Disinhibition means a lack of restraint and disregard for social norms. Reduced volume of
gray matter in the anterior cingulate cortex (ACC) and right middle frontal gyrus has been
associated with disinhibition. Sleep disorders, specifically disturbances in the sleep-wake
cycle are common in AD because the suprachiasmatic nucleus is affected. Although the exact
neuropathology of sleep disorders is not properly understood, disruptions in circadian rhythm
and the glymphatic system have been implicated in the relationship between sleep disorders
and dementia.
DIAGNOSIS
NPI is a tool that is used to assess behavioral changes in Alzheimer’s patients. It's a vital
diagnostic tool used for assessing the psychopathology of patients with neurodegenerative as
neuropsychiatric symptoms serve as an indicator of progression from mild cognitive
impairment to dementia. It helps clinicians identify and monitor these symptoms, leading to
better care for patients. When compared with existing instruments NPI exhibits many
advantages; it measures a wide range of NPS, provides a comprehensive understanding of
behavioral changes and at the same time differentiates between behavior severity and
frequency which is vital for assessing interventions.

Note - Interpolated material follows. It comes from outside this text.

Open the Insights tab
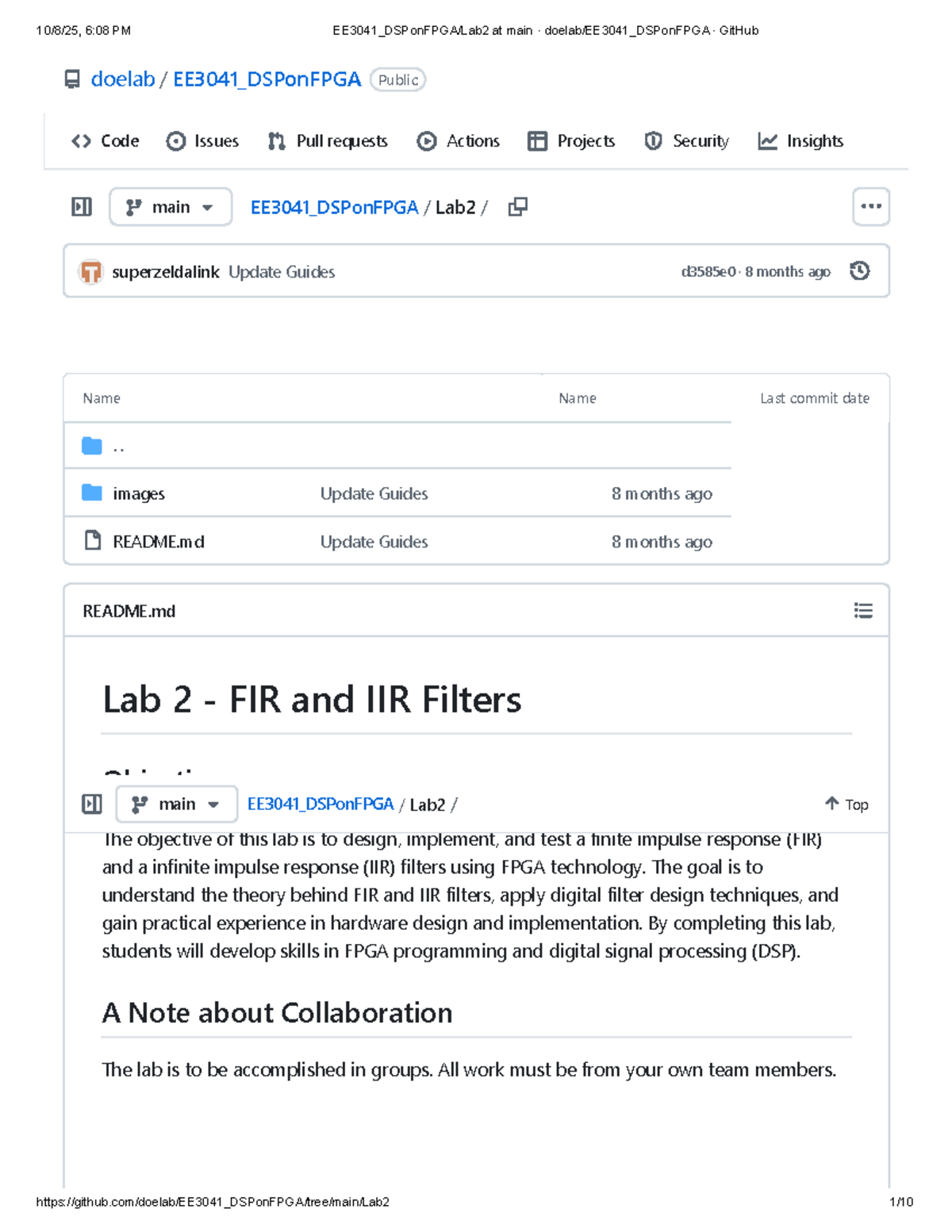The width and height of the screenshot is (952, 1232). (800, 141)
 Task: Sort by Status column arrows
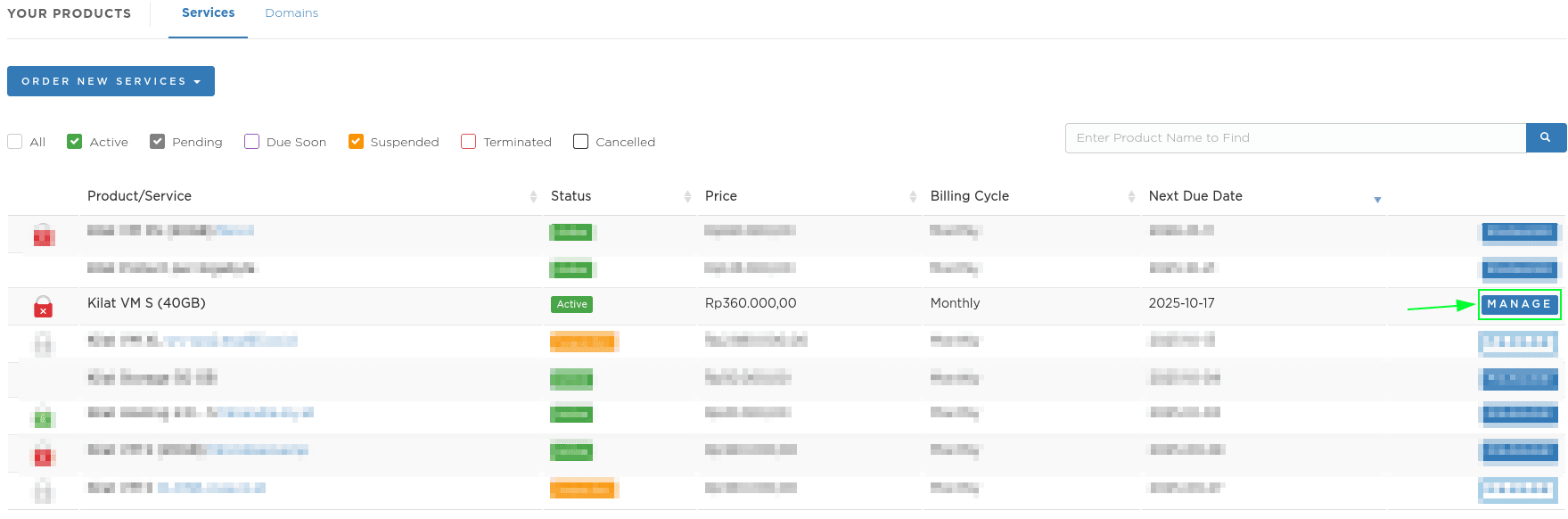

The NPI has evolved to meet the demand of clinicians, there have been many versions of NPI
like NPI 10, NPI 12, NPI-Q, NPI-NH, and NPI-C. The need for an expert version led to the
NPI-C, and the desire to assess patients in residential settings with professional caregivers
gave rise to the NPI-NH.
IMAGING STUDIES
Imaging studies are important for diagnosing the underlying neuropathology and structural
changes in NPS. MRI and CT scans are very useful for brain atrophy. For example, MRI
scans can help differentiate between Depressive pseudodementia (DPD) by comparing left
hippocampal volume.
Functional MRI (fMRI) and single-photon emission chromatography (SPECT) scans, which
measure cerebral blood flow, may also aid in AD diagnosis. SPECT scans have shown high
accuracy in distinguishing depression from dementia by comparing cerebral perfusion.
PET scans are the most accurate imaging method for AD diagnosis. They can detect changes
in glucose metabolism and amyloid plaques in the brain.
TREATMENT
PHARMACOLOGICAL INTERVENTIONS
Antipsychotic medications have been found effective to manage psychosis and agitation in
Alzheimer’s patients. However, there are a few safety concerns with associated with
psychosis like the risk of cerebrovascular events and falls. Therefore, antipsychotics are not
recommended for routine treatment of NPS (neuropsychiatric symptoms) in AD. However,
they are very effective in cases where immediate treatment of aggression or psychosis is
required.
Acetylcholinesterase inhibitors (AChE-Is) and memantine are medications that exhibit the
potential in managing neuropsychiatric symptoms in AD. One limitation of AChE-Is is that
their use is indicated for patients with mild-to-moderate AD. Memantine, on the other hand,
is more effective in treating severe AD compared to mild and moderate forms of the disease.
Cognitive behavioral therapy (CBT) has been found to reduce depression in patients with
early dementia. CBT involves identifying and changing patterns of negative thoughts and
behaviors that contribute to depression, leading to improved emotional well-being.
Reminiscence therapy is a psychotherapy modality specifically helpful for patients with
dementia. It involves discussions about past activities and events, often using aids like
photographs and music to evoke memories. Reminiscence therapy has shown some benefits
in improving mood and cognition.
Music therapy and Aroma-massage therapy are other non-pharmacological interventions that
have been studied for their therapeutic benefits in treating NPS in AD. They have shown
effectiveness in reducing depression and anxiety in AD patients.
The DICE (Describe, Investigate, Create, Evaluate) approach is a framework developed for
the implementation of non-pharmacological interventions. It involves describing the specific
problem behavior, investigating potential causes and contributors, creating a plan to address
the underlying causes, and evaluating the efficacy of the intervention.
While non-pharmacological therapies hold promise for managing NPS in AD, they are often
underutilized. It requires collaboration between caregivers and healthcare providers to
understand the unique needs and behaviors of the individual with AD.
CONCLUSION
The neuropsychiatric perspective in the diagnostic process allows for a more comprehensive
assessment of AD. Moreover, It helps in developing therapeutic strategies and highlights
multidimensional treatment for both cognitive decline and NPS related to AD. Understanding
the neuropsychiatric perspective also enables targeted support for caregivers, empowering
them to manage challenging behaviors and emotional disturbances associated with AD while
maintaining their well-being.
By embracing this perspective, we can provide personalized, holistic care that enhances
overall well-being and improves the quality of life for individuals living with Alzheimer's
disease.